On 11/28/05, Gavin Sherry <swm(at)linuxworld(dot)com(dot)au> wrote:
>
> On Mon, 28 Nov 2005, Tom Lane wrote:
>
> > Gavin Sherry <swm(at)linuxworld(dot)com(dot)au> writes:
> > > I haven't had time to prototype whether we can easily implement async
> IO
> >
> > Just as with any suggestion to depend on threads, you are going to have
> > to show results that border on astounding to have any chance of getting
> > this in. Otherwise the portability issues are just going to make it not
> > worth the trouble.
>
> The architecture I am looking at would not rely on threads.
>
> I didn't want to jump on list and waive my hands until I had something to
> show, but since Qingqing is looking at the issue I thought I better raise
> it.

▸ Given entries:
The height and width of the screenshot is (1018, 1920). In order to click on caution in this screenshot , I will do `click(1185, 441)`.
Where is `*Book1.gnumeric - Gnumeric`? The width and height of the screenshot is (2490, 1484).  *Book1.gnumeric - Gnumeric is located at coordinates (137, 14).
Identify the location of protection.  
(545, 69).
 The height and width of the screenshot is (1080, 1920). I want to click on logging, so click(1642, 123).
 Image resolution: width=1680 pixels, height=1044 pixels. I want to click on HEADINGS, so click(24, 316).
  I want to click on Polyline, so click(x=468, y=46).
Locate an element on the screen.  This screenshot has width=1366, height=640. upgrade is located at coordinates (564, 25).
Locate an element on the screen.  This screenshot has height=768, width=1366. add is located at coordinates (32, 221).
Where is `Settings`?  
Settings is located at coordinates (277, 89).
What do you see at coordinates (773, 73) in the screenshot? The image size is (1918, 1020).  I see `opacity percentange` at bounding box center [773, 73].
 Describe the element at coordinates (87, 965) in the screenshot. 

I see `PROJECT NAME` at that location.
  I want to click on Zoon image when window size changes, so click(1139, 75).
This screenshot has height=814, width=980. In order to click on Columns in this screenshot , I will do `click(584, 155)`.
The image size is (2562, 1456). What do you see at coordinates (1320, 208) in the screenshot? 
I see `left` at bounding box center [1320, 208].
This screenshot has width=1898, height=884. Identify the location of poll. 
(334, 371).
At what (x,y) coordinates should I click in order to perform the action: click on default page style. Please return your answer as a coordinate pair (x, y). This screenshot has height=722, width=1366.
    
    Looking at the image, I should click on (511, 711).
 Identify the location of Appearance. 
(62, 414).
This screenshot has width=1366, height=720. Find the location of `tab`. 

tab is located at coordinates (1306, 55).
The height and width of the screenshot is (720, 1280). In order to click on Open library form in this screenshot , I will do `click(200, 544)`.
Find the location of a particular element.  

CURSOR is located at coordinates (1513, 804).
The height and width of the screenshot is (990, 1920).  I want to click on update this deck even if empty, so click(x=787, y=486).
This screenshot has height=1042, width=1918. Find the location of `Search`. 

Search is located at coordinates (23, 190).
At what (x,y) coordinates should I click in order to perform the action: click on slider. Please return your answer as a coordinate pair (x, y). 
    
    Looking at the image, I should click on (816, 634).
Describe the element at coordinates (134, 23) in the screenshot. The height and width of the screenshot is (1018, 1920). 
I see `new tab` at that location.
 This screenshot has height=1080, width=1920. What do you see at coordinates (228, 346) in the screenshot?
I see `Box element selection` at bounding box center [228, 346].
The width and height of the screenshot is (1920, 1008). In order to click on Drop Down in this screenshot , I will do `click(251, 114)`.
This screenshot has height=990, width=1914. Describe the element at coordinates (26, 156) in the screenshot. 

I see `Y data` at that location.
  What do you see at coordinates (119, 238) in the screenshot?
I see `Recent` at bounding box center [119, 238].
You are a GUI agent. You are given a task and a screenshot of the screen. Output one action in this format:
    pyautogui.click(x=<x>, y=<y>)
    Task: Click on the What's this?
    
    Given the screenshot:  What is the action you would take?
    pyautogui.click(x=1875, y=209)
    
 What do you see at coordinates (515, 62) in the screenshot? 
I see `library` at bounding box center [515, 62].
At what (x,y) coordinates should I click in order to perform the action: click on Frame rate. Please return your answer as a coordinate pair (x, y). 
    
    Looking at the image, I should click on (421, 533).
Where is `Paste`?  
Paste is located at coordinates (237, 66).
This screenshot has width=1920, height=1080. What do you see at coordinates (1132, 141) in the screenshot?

▸ Written request: Extract the full excerpt on async IO and reproduce it word for word. The items are a separate set of material, unconnected to the excerpt on async IO.

▸ Answer to this exercise:
On 11/28/05, Gavin Sherry <swm(at)linuxworld(dot)com(dot)au> wrote:
>
> On Mon, 28 Nov 2005, Tom Lane wrote:
>
> > Gavin Sherry <swm(at)linuxworld(dot)com(dot)au> writes:
> > > I haven't had time to prototype whether we can easily implement async
> IO
> >
> > Just as with any suggestion to depend on threads, you are going to have
> > to show results that border on astounding to have any chance of getting
> > this in. Otherwise the portability issues are just going to make it not
> > worth the trouble.
>
> The architecture I am looking at would not rely on threads.
>
> I didn't want to jump on list and waive my hands until I had something to
> show, but since Qingqing is looking at the issue I thought I better raise
> it.